» Exercise description:
Can you copy the introduction on ANCA-associated vasculitis word for word, from "To the best" up to and including "follow-up in Korean elderly patients with AAV."?

INTRODUCTION
Antineutrophil cytoplasmic antibody (ANCA)-associated vasculitis (AAV) is a group of systemic vasculitides involving small vessels. On the basis of the 2012 Revised International Chapel Hill Consensus Conference Nomenclature of Vasculitides (the 2012 definitions), AAV is defined as vasculitis predominantly affecting small vessels such as small intraparenchymal arteries, arterioles, capillaries, venules, and occasionally medium-sized arteries and veins [
1]. AAV can be further classified into three variants such as microscopic polyangiitis (MPA), granulomatosis with polyangiitis (GPA) and eosinophilic granulomatosis with polyangiitis (EGPA) based on clinical manifestations and histological features such as necrotizing vasculitis, granulomas and eosinophilic infiltration [
1,
2]. Compared to other vasculitis, particularly Takayasu arteritis or immunoglobulin A vasculitis (Henoch-Schonlein), AAV tends to occur in elderly people. Both MPA and GPA mainly occur in 60 to 70-year-old persons, whereas, EGPA often occurs in 40 to 60-year-old persons [
3].
To date, there have been several studies comparing the clinical features and outcomes of young and elderly AAV patients: Early classification before advanced chronic kidney disease (CKD) and the use of immunosuppressive drugs improved the prognosis of AAV [
4]; moreover, ESRD occurred more frequently in patients who were not treated with immunosuppressive drugs at 1 year after diagnosis. However, the rate of all-cause mortality was not different between the two groups [
5]; elderly AAV patients exhibited higher incidence of both all-cause mortality and ESRD occurrence as well as the highest mortality rate within the first 6 months [
6].
To the best of our knowledge, however, there is no report yet on the comparative analysis of the clinical and laboratory features and the incidence of all-cause mortality and ESRD occurrence in Korean elderly patients with AAV. Hence, in this study, we compared the clinical and laboratory features of elderly and non-elderly AAV patients at diagnosis and investigated the predictors at diagnosis for all-cause mortality and ESRD occurrence during follow-up in Korean elderly patients with AAV.

» Records supplied:
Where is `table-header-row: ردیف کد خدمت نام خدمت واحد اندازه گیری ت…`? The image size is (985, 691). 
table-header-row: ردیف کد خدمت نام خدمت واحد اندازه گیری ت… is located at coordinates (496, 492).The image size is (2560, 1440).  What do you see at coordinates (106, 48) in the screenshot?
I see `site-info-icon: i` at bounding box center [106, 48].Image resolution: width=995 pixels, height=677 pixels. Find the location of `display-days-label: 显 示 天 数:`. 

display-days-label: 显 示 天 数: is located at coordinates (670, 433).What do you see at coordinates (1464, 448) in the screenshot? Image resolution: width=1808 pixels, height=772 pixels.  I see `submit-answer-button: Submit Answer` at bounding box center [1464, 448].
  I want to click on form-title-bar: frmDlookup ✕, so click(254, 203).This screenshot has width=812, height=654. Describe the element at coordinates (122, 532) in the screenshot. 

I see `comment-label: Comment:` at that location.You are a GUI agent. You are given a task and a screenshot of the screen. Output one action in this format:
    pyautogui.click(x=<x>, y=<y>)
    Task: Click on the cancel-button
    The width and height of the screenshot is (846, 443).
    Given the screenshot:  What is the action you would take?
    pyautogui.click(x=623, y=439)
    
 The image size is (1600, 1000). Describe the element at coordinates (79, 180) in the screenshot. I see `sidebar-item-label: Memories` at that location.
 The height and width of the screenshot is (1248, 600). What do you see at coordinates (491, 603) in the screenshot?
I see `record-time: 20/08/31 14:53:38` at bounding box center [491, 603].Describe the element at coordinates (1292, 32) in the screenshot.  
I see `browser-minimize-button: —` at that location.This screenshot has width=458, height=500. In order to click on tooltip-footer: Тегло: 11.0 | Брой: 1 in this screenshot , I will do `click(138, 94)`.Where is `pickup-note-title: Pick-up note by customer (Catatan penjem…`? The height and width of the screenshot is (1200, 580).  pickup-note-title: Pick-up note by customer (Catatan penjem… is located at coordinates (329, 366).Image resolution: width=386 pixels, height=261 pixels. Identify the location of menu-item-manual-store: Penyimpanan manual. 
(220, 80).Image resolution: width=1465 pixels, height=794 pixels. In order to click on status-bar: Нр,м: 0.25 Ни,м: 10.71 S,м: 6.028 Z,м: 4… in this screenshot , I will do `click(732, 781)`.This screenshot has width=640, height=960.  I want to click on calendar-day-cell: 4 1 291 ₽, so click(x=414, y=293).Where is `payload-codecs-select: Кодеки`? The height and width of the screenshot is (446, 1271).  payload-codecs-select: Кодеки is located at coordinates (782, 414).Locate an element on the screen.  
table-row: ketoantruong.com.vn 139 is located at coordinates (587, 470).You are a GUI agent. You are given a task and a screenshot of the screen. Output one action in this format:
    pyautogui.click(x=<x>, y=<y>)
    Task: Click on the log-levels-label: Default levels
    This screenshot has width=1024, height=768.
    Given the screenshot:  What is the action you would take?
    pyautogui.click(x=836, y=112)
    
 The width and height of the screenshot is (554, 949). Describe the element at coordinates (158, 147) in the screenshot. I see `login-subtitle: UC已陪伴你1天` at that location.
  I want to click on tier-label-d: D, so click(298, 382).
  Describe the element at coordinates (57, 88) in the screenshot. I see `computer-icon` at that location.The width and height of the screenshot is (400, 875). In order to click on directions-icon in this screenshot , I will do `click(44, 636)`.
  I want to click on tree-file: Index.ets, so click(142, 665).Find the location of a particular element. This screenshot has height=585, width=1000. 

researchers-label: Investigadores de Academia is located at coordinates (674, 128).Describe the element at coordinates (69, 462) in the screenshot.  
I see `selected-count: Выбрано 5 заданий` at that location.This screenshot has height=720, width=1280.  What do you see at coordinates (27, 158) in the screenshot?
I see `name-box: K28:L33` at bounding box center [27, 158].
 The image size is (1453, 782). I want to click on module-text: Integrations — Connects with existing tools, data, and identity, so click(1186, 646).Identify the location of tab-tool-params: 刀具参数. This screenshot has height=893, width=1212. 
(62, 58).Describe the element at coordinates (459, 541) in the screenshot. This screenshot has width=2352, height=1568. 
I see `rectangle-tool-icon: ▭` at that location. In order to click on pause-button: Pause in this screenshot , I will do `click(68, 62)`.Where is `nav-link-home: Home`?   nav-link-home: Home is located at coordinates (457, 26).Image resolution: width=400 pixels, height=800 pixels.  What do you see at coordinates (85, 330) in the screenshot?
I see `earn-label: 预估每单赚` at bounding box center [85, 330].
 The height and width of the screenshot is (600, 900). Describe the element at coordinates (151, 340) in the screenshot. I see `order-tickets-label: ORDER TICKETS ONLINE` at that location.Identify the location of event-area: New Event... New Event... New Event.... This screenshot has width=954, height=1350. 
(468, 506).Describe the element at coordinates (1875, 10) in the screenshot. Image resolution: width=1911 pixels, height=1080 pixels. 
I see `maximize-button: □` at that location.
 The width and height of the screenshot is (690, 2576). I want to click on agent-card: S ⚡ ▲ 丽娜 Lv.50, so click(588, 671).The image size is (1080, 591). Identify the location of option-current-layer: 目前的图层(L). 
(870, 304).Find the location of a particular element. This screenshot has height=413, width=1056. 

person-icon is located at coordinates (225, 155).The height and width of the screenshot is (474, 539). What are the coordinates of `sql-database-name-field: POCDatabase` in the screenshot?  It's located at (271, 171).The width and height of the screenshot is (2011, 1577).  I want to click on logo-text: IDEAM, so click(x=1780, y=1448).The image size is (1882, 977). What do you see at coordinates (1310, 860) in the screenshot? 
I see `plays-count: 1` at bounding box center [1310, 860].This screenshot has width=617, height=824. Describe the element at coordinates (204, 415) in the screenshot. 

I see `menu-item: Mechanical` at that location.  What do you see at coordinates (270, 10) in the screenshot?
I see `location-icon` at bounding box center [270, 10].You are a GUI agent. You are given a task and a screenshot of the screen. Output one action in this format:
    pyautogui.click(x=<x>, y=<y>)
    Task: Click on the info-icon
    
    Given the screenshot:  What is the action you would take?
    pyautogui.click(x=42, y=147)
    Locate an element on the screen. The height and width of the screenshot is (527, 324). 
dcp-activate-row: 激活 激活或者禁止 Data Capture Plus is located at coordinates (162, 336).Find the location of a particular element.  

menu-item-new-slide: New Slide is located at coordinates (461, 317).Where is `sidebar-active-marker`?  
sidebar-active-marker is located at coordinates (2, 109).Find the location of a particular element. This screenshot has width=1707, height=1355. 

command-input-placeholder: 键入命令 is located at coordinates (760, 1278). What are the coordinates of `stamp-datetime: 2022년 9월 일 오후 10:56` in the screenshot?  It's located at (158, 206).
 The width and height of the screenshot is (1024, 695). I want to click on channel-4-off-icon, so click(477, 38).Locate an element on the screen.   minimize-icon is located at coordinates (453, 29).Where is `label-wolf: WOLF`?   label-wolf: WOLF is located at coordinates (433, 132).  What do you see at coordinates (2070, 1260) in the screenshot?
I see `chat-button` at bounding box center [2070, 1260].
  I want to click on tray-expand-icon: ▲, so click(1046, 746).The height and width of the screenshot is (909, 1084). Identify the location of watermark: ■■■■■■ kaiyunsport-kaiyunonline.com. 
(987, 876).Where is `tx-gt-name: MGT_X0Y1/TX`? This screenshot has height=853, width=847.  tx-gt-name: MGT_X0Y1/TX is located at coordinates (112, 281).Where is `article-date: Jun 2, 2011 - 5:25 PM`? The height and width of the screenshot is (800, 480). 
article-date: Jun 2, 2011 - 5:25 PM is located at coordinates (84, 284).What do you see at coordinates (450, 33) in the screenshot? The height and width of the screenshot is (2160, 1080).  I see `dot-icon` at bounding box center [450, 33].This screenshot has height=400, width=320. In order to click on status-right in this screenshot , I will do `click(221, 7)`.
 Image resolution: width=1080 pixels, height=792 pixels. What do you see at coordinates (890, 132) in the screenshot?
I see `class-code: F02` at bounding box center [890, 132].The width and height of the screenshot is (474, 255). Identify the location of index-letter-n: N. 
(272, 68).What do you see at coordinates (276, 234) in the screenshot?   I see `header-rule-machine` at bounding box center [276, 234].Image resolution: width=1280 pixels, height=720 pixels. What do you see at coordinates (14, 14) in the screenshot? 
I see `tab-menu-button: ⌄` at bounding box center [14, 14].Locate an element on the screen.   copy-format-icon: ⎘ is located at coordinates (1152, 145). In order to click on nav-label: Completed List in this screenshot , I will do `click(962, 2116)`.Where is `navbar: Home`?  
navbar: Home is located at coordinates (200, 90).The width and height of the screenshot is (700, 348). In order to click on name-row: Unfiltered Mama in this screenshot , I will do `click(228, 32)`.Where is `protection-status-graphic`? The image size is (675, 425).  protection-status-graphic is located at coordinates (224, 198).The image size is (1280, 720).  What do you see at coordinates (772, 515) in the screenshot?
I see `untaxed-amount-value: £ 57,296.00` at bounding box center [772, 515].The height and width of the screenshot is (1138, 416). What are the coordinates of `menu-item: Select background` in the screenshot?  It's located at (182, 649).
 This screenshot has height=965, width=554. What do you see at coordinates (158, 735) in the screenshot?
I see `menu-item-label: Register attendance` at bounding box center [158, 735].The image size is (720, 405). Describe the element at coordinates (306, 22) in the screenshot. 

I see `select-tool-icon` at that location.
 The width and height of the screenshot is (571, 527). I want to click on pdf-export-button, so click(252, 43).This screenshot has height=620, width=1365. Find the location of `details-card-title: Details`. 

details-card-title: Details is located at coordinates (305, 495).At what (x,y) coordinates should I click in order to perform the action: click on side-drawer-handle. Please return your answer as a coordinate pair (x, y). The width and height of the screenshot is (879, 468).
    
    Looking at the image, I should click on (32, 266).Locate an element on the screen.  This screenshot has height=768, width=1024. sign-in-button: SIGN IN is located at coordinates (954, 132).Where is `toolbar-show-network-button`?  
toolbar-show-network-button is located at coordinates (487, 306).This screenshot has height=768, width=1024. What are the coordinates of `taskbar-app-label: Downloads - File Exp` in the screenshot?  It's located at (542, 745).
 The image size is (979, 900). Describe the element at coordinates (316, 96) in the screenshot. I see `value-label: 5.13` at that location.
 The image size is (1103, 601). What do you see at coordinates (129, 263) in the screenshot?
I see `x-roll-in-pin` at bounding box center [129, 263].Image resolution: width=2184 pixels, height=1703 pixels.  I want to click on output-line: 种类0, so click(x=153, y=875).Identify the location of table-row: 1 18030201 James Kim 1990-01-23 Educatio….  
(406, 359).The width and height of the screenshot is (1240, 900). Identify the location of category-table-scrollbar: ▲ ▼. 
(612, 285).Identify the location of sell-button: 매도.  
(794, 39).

» Solution for this exercise:
To the best of our knowledge, however, there is no report yet on the comparative analysis of the clinical and laboratory features and the incidence of all-cause mortality and ESRD occurrence in Korean elderly patients with AAV. Hence, in this study, we compared the clinical and laboratory features of elderly and non-elderly AAV patients at diagnosis and investigated the predictors at diagnosis for all-cause mortality and ESRD occurrence during follow-up in Korean elderly patients with AAV.